--- BEGIN Data supplied ---
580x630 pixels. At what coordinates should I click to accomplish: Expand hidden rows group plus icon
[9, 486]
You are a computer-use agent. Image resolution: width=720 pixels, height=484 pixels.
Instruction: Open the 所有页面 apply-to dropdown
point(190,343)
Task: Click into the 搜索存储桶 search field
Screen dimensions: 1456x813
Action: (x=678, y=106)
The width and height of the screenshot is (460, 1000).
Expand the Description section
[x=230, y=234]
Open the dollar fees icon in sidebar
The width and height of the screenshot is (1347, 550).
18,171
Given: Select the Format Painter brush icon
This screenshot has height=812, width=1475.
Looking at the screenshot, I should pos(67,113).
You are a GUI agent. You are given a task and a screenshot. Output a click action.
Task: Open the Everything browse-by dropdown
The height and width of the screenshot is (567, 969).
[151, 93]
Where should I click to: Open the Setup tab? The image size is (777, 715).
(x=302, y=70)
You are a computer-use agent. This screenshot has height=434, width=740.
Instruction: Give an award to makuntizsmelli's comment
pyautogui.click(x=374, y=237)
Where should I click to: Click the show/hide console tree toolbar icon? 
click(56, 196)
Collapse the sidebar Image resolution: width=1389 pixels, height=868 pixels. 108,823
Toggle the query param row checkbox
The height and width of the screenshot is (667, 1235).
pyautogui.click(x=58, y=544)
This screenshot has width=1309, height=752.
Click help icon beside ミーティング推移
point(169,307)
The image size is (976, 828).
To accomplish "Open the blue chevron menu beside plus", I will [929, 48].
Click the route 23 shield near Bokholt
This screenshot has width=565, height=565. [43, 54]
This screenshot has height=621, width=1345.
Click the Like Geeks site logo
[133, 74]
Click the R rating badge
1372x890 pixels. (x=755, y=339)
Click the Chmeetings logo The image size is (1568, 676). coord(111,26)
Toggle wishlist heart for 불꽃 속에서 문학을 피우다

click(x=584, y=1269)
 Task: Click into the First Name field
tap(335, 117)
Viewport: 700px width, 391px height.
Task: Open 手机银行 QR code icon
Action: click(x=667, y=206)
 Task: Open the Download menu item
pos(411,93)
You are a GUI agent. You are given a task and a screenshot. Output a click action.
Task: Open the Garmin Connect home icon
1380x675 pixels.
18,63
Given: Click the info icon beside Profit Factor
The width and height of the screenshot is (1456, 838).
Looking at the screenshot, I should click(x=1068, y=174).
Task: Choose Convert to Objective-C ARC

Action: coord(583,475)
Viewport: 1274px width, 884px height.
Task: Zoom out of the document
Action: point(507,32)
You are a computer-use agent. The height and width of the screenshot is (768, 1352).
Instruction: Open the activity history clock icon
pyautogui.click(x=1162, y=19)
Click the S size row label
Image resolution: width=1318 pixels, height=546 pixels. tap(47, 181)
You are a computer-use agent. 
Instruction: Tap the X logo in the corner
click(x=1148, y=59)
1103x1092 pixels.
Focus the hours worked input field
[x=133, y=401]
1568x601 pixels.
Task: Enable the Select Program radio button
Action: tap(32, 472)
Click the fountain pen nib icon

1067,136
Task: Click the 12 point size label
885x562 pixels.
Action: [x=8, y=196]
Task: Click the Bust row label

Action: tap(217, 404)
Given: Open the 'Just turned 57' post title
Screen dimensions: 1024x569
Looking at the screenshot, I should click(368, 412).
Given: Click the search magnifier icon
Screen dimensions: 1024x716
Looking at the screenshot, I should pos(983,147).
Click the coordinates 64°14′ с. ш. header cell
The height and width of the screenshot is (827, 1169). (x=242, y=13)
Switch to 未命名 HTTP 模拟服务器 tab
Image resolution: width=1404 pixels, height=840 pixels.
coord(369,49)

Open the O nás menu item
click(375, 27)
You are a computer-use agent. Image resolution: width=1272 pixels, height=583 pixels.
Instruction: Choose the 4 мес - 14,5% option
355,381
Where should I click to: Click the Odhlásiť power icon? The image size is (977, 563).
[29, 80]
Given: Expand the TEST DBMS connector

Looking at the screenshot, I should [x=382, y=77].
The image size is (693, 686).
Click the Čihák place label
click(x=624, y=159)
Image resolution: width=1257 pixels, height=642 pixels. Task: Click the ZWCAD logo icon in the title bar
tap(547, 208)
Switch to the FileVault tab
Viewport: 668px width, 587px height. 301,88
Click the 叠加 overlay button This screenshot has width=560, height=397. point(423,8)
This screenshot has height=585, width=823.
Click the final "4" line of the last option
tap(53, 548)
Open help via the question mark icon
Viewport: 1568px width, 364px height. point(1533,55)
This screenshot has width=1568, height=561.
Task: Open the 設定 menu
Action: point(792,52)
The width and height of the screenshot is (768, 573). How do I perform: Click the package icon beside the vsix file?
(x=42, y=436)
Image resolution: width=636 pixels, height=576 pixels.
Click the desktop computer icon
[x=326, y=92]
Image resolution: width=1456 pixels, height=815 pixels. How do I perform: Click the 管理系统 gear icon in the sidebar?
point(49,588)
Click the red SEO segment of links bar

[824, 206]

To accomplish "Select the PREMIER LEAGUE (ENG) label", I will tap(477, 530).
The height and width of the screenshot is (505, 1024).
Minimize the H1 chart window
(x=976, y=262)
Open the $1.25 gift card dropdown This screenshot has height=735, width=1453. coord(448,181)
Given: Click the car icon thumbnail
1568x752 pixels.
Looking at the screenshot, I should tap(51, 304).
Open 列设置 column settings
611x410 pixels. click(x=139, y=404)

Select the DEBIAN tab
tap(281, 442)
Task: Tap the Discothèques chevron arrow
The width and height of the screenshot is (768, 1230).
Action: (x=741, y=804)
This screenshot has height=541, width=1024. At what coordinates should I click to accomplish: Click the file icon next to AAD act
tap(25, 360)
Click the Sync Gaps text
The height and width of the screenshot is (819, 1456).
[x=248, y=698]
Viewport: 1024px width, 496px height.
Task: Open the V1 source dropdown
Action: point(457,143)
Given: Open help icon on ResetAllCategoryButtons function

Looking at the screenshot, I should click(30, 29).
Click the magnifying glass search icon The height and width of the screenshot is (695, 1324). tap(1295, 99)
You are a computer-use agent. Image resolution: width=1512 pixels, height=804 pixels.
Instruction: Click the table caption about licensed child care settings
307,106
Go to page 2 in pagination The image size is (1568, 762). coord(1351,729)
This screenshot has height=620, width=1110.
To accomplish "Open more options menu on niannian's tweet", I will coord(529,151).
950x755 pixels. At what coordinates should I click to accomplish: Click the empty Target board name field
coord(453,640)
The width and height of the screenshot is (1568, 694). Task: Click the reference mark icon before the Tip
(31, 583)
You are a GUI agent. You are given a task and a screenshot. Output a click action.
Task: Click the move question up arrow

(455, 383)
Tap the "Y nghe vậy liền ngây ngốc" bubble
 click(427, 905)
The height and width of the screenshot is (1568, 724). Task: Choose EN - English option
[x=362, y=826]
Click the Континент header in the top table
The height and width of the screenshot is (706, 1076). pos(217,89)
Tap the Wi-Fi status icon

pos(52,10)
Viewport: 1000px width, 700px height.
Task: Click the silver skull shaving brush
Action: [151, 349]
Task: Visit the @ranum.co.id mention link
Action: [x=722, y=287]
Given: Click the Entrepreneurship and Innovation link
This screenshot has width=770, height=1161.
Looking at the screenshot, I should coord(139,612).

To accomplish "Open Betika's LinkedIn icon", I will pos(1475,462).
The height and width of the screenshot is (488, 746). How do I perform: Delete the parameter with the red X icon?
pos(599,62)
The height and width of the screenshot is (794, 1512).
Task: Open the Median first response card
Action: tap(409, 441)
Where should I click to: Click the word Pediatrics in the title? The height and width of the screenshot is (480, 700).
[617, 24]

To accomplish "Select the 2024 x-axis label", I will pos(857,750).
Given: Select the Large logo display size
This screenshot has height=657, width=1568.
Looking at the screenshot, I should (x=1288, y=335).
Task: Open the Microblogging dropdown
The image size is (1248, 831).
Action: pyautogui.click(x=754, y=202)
--- END Data supplied ---
Problem description ▸
Copy out the material word for word, from the very first line down through the line containing "point(190,343)", including that line.

The answer ▸
580x630 pixels. At what coordinates should I click to accomplish: Expand hidden rows group plus icon
[9, 486]
You are a computer-use agent. Image resolution: width=720 pixels, height=484 pixels.
Instruction: Open the 所有页面 apply-to dropdown
point(190,343)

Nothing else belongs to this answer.